Still is in some states of America.

Exactly, they still not appreciate it in some places. So compared to that kind of thing my little trouble makers are very, very small players indeed. But at the same time I’m not interested in bland. You may like my books, you may not like them, but I don’t think people would say I’m bland.

Has The Wish List attracted many complaints? It opens with a violent criminal act, you’ve got a dead main character, and then an uneasy alliance between Heaven and Hell to see where Meg will end up.

It hasn’t, no, but I think it could. I think there’s definitely potential there for people to be offended. There’s always people waiting to be offended. And I think if you put the devil in a book there are people who are going to be offended. Once I’m satisfied myself that it is not immoral or harmful or graphic — I mean, I think the scenes with the devil are very funny. They’re very light-hearted. I can see where if you wanted you could say well, it’s disgraceful, there’s an alliance between Beelzebub and St Peter, but people were offended by Elvis, so what can I tell you?

So you haven’t had any complaints?

Not many, I’ve had more over Artemis.

Is that the violence?

No, it was the fact that he was a bad guy. And I’m trying to say, well have you read the whole book? Oh no, we’ve just read the first six pages and that’s enough. And I’m saying, well if you read the whole book you’d see that he has to make some very difficult moral choices and he makes the right ones and he’s changing. He’s evolving through contact with other people and that was his big problem, he never had friends, the only person he had was Butler, and now his family are coming back to him and he’s making kind of alliances with the fairy people and he’s learning.

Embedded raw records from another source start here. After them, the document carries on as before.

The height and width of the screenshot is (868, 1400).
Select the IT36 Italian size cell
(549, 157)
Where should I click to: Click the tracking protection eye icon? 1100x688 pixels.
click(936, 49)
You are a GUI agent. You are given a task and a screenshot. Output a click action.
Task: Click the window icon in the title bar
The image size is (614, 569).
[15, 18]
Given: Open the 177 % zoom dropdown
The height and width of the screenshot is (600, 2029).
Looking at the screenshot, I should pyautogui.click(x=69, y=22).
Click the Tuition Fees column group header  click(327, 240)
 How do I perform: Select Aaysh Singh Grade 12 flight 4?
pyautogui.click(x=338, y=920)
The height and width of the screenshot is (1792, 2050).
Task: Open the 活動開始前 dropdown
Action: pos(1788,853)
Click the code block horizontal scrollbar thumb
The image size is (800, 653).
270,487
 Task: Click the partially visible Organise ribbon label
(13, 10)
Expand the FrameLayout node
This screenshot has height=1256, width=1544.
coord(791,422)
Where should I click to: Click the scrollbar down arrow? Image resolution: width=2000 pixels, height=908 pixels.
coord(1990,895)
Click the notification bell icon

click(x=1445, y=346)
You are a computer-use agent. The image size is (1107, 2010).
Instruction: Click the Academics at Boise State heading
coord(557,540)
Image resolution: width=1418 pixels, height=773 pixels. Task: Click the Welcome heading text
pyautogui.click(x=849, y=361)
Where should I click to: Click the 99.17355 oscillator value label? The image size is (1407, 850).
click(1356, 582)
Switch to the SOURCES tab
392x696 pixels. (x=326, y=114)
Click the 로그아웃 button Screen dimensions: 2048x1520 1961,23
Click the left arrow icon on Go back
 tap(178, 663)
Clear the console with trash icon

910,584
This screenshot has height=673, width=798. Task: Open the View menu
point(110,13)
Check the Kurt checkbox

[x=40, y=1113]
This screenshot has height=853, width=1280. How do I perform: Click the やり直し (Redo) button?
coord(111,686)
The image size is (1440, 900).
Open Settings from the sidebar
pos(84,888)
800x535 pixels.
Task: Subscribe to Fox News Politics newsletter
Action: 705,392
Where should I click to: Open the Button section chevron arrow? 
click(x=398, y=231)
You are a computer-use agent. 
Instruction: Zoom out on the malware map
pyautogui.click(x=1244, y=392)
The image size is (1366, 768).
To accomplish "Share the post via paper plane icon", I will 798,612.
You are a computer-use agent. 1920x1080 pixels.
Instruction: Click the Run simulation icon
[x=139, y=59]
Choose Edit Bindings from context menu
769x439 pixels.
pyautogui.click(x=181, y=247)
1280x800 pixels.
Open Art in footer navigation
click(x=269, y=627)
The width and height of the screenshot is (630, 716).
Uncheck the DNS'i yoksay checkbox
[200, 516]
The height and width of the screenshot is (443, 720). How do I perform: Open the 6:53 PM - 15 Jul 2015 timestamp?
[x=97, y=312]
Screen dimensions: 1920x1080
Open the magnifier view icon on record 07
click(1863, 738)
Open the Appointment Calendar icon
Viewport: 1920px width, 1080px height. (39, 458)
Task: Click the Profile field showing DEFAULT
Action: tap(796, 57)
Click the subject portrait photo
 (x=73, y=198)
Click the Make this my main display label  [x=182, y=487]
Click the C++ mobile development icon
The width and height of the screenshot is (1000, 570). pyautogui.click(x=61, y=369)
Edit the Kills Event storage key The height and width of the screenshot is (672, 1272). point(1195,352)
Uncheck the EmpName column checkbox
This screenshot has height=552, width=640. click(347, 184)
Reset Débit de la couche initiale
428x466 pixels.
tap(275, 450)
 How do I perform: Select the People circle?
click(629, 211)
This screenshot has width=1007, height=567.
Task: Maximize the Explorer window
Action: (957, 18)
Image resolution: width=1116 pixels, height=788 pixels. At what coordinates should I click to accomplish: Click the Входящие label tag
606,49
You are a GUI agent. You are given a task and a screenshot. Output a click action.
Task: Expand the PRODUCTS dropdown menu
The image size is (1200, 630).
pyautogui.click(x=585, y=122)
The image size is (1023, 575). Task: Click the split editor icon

I think the most important thing is he’s seeing the effect of what he does has on other people. Before that it was all in his mind; well, I’ll kidnap this person and that’ll be easy, but then he actually feels their pain.

There’s a film deal. How far along is it?

It’s pretty far along. At the moment, the director has been picked, a guy called Larry Guterman is being contracted and he’s working on the storyboards. They’re in Ireland at the moment scouting locations and there’s talent scouts in the schools looking for Artemis and they’re supposed to start filming in September (2002) and that’s all they’ll tell me.

So is it complete live action?

I suppose it’ll be like Lord of the Rings. It won’t be on that scale — I wish — but it’ll be some live action with computer graphics.

It’s sort of begging, really, to be filmed.

That’s what people say. I don’t think you can sit down and say I’m going to write the book for a screenplay, it’s just the way I happen to think. Maybe it’s as a child of the media. Our generation would have been the first to grow up with cinema and TV in the house, so maybe it’s that. I actually tend to think in comic book form, because I always was a big comic fan, so maybe that sort of wham bam thing transfers easily to celluloid.

Artemis Fowl has been huge, of course, it’s had a massive marketing campaign behind it. Your other books have found their audience more quietly…

I really like that way of building an audience because that’s the way I always did it before, the book comes out very quietly, there’s no press and it builds. That’s why (the marketing behind Artemis Fowl was) so worrying, but obviously it worked out well. But when it came out first I was, you know, not terrified, but I was very worried, because when something comes out with that amount of hype you’re just waiting for it to be chopped down. But I was lucky.

What’s next?

There’s a third Artemis book, I suppose it’ll be out early next year, so I’m looking forward to that, although I haven’t finished it yet. I’d like to do another Benny book in the future. I have an idea for one. I’m glad the Bennys are kind of hanging in there, because I’m really proud of those books, you know. I’d like to do science fiction, I’d like to do thrillers and mysteries and so on. Some of the great writers, the prolific writers do a book every year for forty years, so if I don’t smoke and I can stay out of car wrecks I should have time to do another ten or twelve books at least.